### Written request
In the chapter on arguments against amending section 51AC, how many complaints relating to retail tenancy did the ACCC receive between 1 July 2002 and 30 June 2007?

# START OF Provided passage

Chapter 4 - Arguments against amending section 51AC

Chapter 4 - Arguments against amending section 51AC

4.1        This chapter presents the arguments put to the committee opposing any amendment (including definitions or examples of terms) to 51AC of the Trade Practices Act. There are three lines of argument. The first is that the section works well currently, it has changed industry behaviour and the courts' interpretation has been clear. The second is that any amendment to the section would create uncertainty and confusion. The third position is that while the courts have been too cautious on section 51AC, they—and the current provision—need more time to develop this area of the law.

If it ain't broke...

4.2        The committee received submissions from various organisations arguing that there is no justification for amending section 51AC because it already provides adequate guidance for the courts. These groups included the Business Council of Australia, the Law Council of Australia, Colonial First State Property Management, the Shopping Centre Council of Australia, the Franchise Council of Australia and the law firm Freehills.

4.3        The Shopping Centre Council of Australia argued in its submission that there have been 15 litigated actions by the ACCC under section 51AC, 13 of which have been either successful in the courts or settled by consent. These rulings have provided 'significant guidance' on section 51AC and 'is not evidence that the ACCC is having difficulty in bringing successful prosecutions'.[1] The Council argued that the reason for the relatively small number of section 51AC actions is the small number of complaints, not that the section is an ineffective remedy to unconscionable conduct. It noted that between 1 July 2002 and 30 June 2007, the ACCC received 'only' 179 complaints relating to retail tenancy of which 108 were immediately assessed as not amounting to a breach of the Act.[2] This was despite the ACCC's 'comprehensive publicity and education campaigns' to make small business aware of the provisions of section 51AC.

4.4        The Franchise Council of Australia also argued that the current section 51AC is working well, citing the recent Hoy Mobile v Allphones Retail Pty Ltd and ACCC v Simply No Knead cases. It claimed that the ACCC is 'an effective regulator' and has achieved 'considerable success' in unconscionable conduct cases relating to franchising.[3] The Law Council of Australia, similarly, cited the Hoy Mobile phone case as evidence that the Act is working as intended and argued that the ACCC has been vigorously investigating and prosecuting cases of unconscionable conduct.[4]

Changed industry behaviour

4.5        A related argument in favour of the existing section 51AC is that it has changed industry behaviour. The committee received a submission from Colonial First State Property Management which argued that the current provisions in the TPA dealing with unconscionable conduct have achieved their purpose 'by successfully changing business behaviour'.[5]

4.6        Similarly, the Shopping Centre Council argued in its submission that section 51AC has achieved its purpose. In its experience, 'there is no doubt that section 51AC has contributed to a change in behaviour in key industries including retail leasing'.[6] The Council's submission cited a supporting view from the Productivity Commission in its recent report into the market for retail tenancy leases:

While some suggested that the current concept of unconscionable conduct sets too high a hurdle, given the substantial incentive for centre landlords to settle an accusation of unconscionable conduct before it proceeds to court, the Commission's assessment is that the current provisions are influencing conduct and reducing costs associated with unnecessary disputation.[7]

4.7        The Shopping Centre Council claimed that the small number of prosecutions under section 51AC were the product of four factors:

4.8        The committee points out that it is easier to claim that the law has changed business behaviour than to prove it. It does seem likely, however, that some businesses may have altered their practices to fit within the courts' rulings on section 51AC. As Dr Cousins and Mr Bhojani flag in their submission:

It is difficult to assess the impact of the introduction of S 51 AC, or of the unconscionable conduct provisions more generally, in the absence of comprehensive surveys of behaviour before and after adoption of the legislation. It could be expected that the legislation would have had some impact on business behaviour. The Australian Competition and Consumer Commission (ACCC) has taken a number of cases to court over the past decade which has reinforced awareness of the law and tested its interpretation by the judges.[9]

Legal concerns with amending section 51AC

4.9        There are also legal concerns that statutory definitions of 'unconscionable conduct' and 'good faith' and a list of statutory examples of 'unconscionable conduct' are unnecessary, would use vague terms and create unnecessary confusion and uncertainty.

# END OF Provided passage
# START OF Extracted data

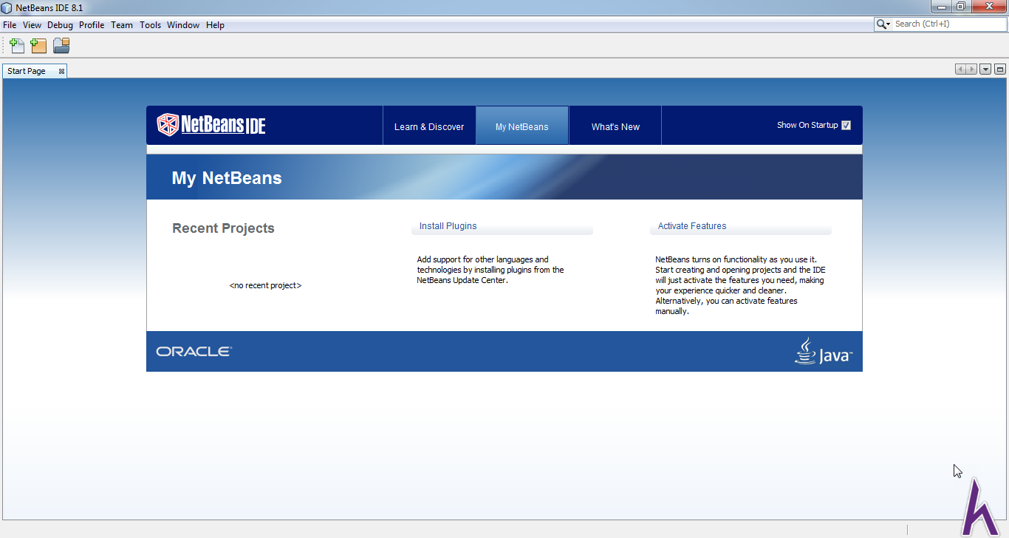Create a new project with the New Project icon
Viewport: 1009px width, 538px height.
click(x=38, y=45)

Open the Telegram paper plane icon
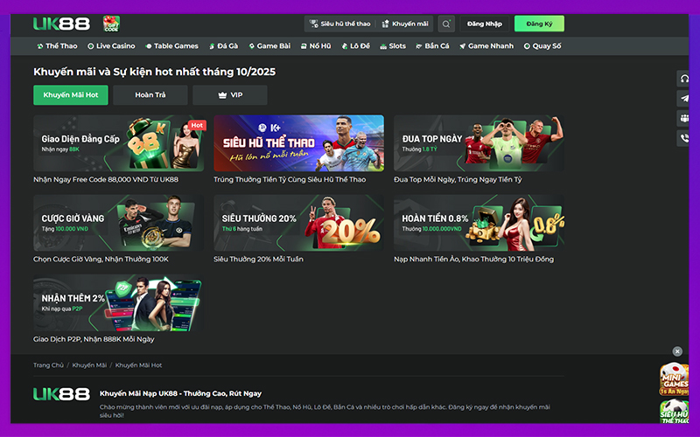pos(684,99)
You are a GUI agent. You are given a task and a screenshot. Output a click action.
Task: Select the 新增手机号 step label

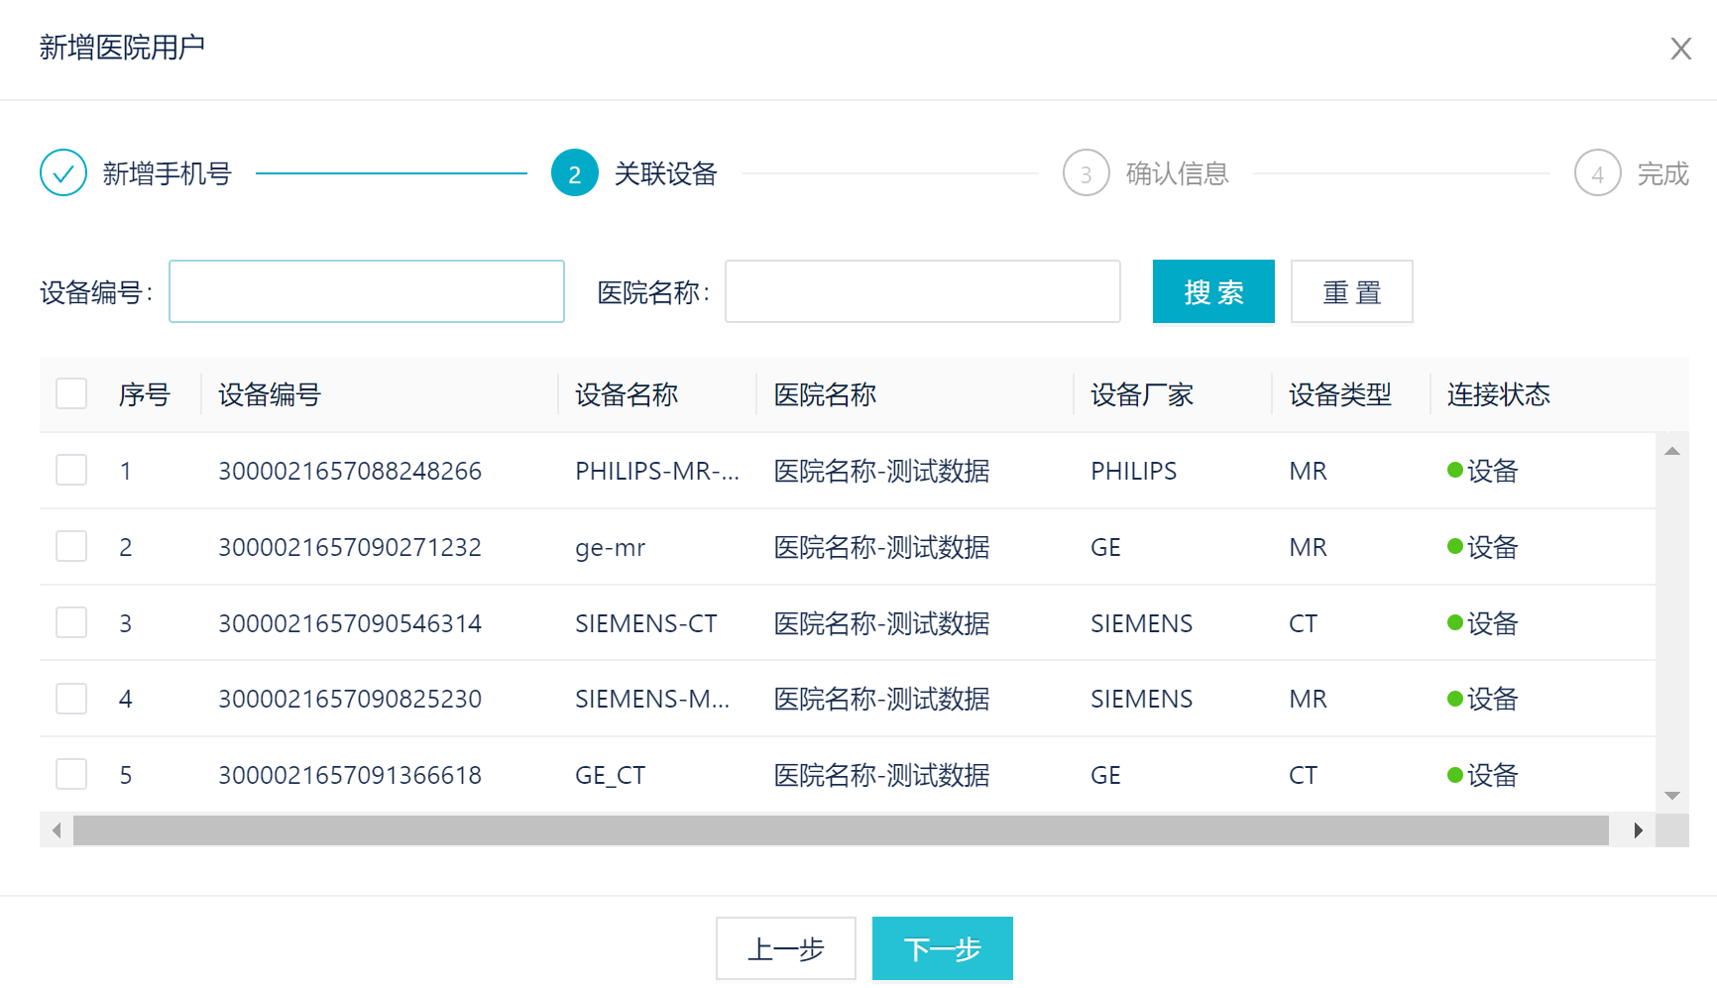pos(168,172)
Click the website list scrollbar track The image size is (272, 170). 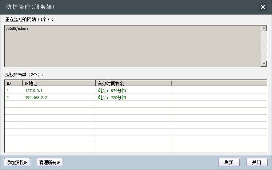pyautogui.click(x=264, y=46)
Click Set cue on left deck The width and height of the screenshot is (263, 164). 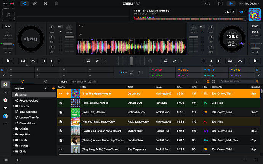tap(23, 61)
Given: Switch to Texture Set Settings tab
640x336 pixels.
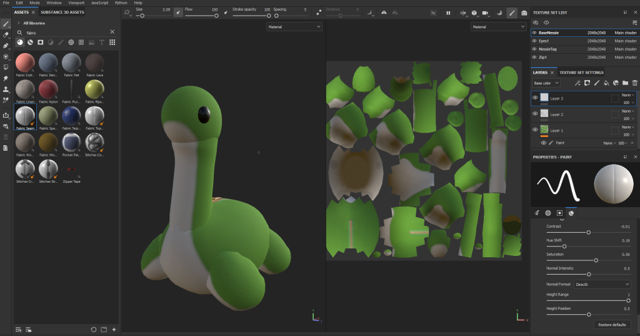Looking at the screenshot, I should 581,73.
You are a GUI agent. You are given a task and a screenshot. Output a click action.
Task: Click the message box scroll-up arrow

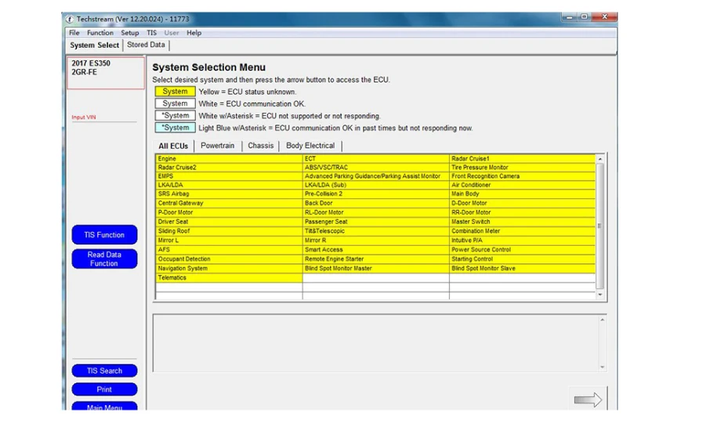click(x=602, y=320)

# END OF Extracted data

### Full answer
179 complaints